Si gamin, il a toujours eu des animaux, surtout des moutons, ce dernier n’a pas baigné dans le monde agricole depuis sa tendre enfance. Au contraire, il travaillait comme architecte paysagiste dans le Brabant wallon. « Pendant 25 ans, j’étais dans l’entreprise familiale. Elle avait une certaine ampleur, avec du personnel. Mais, j’avais cette idée de travailler comme paysan depuis longtemps. Cette reconversion est un respect de ce que je pensais devenir lorsque j’étais ado. On peut dire que je me suis écouté… » C’est ainsi qu’en 2011 il construit sa chèvrerie pour l’ouvrir un an plus tard.
Mais pourquoi cette direction vers le secteur caprin ? « C’est une question essentiellement économique, avec les chèvres on peut valoriser un maximum le produit, le lait. Avec le mouton pour la viande, il faut de la quantité, du volume, des terres, ce que je n’ai pas ». Dans son exploitation à taille humaine, ce Burdinnois d’adoption possède, en effet, 5 ha, dont 2 sont loués.
Sortir d’un idéal…
Bien qu’il ait été en contact avec la nature grâce à son premier métier, ce changement de vie l’a confronté aux réalités et aux défis du monde agricole. « Il a fallu que je m’écarte d’un idéal. Je maîtrisais une idée, mais pas la partie professionnelle, pour avoir un retour, un vrai rendement. Au départ, je pensais que cela allait aller tout seul. C’est faux, évidemment. Il faut réaliser de la sélection, faire des choix, ne pas garder certaines bêtes ».
Bien qu’il ait suivi une formation pour la transformation de fromage, le reste de ses compétences a été acquis sur le terrain, pas à pas, avec son lot d’erreurs, de surprises et même de déceptions.
______________________________
Problèmes à résoudre
1) Répondez aux questions suivantes sur l'extrait consacré à la reconversion de l'éleveur de chèvres.
(a) Pendant combien d'années a-t-il travaillé dans l'entreprise familiale ?
(b) Combien d'hectares compte son exploitation, et combien d'entre eux sont loués ?
(c) Dans quel domaine a-t-il suivi une formation ?
2) Recopiez sans la moindre modification tout le passage de l'extrait sur la reconversion de l'éleveur, depuis « Sortir d’un idéal… » jusqu'à « même de déceptions. ».
______________________________
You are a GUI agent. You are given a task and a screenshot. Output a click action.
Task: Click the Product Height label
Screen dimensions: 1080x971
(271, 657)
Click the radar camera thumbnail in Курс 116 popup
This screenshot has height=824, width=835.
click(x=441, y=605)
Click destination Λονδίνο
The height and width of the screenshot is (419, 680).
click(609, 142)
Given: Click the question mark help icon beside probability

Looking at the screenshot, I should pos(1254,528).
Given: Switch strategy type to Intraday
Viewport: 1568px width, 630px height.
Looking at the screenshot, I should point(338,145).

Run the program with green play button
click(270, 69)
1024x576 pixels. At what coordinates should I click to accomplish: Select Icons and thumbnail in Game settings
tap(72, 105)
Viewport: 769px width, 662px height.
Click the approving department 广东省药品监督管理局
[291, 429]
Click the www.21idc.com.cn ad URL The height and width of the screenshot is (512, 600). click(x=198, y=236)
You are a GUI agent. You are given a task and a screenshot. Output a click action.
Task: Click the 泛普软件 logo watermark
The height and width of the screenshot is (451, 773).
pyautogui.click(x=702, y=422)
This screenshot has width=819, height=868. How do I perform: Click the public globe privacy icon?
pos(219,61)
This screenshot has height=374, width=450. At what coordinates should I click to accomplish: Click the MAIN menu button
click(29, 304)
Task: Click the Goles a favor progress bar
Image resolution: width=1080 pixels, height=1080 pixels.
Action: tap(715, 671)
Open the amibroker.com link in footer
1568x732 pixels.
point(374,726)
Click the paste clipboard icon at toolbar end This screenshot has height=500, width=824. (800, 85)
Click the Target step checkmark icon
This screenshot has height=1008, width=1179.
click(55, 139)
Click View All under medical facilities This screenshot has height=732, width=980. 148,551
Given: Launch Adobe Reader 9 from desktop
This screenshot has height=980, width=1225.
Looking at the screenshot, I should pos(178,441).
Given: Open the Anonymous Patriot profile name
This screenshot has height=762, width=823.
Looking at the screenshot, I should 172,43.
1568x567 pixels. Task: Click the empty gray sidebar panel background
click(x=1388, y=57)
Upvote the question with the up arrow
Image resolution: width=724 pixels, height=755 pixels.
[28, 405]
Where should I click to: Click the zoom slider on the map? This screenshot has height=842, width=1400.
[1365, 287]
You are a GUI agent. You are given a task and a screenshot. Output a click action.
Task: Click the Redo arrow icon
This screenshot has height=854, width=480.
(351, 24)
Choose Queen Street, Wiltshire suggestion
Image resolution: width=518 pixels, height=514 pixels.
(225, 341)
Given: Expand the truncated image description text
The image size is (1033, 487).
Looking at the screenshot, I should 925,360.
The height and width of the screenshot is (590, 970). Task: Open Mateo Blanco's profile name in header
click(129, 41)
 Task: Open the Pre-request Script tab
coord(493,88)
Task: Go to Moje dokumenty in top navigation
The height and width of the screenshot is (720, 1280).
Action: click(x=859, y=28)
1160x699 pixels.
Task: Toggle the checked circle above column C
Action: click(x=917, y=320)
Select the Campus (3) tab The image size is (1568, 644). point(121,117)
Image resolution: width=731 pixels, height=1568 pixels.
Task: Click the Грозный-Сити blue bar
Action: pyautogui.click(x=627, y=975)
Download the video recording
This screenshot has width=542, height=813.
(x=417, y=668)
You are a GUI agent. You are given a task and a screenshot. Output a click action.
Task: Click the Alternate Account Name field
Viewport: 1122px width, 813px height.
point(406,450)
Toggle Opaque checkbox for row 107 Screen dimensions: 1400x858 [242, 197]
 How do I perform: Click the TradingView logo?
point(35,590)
______________________________
Réponses par point
1)
(a) Pendant 25 ans.
(b) 5 ha, dont 2 sont loués.
(c) La transformation de fromage.

2)
Sortir d’un idéal…
Bien qu’il ait été en contact avec la nature grâce à son premier métier, ce changement de vie l’a confronté aux réalités et aux défis du monde agricole. « Il a fallu que je m’écarte d’un idéal. Je maîtrisais une idée, mais pas la partie professionnelle, pour avoir un retour, un vrai rendement. Au départ, je pensais que cela allait aller tout seul. C’est faux, évidemment. Il faut réaliser de la sélection, faire des choix, ne pas garder certaines bêtes ».
Bien qu’il ait suivi une formation pour la transformation de fromage, le reste de ses compétences a été acquis sur le terrain, pas à pas, avec son lot d’erreurs, de surprises et même de déceptions.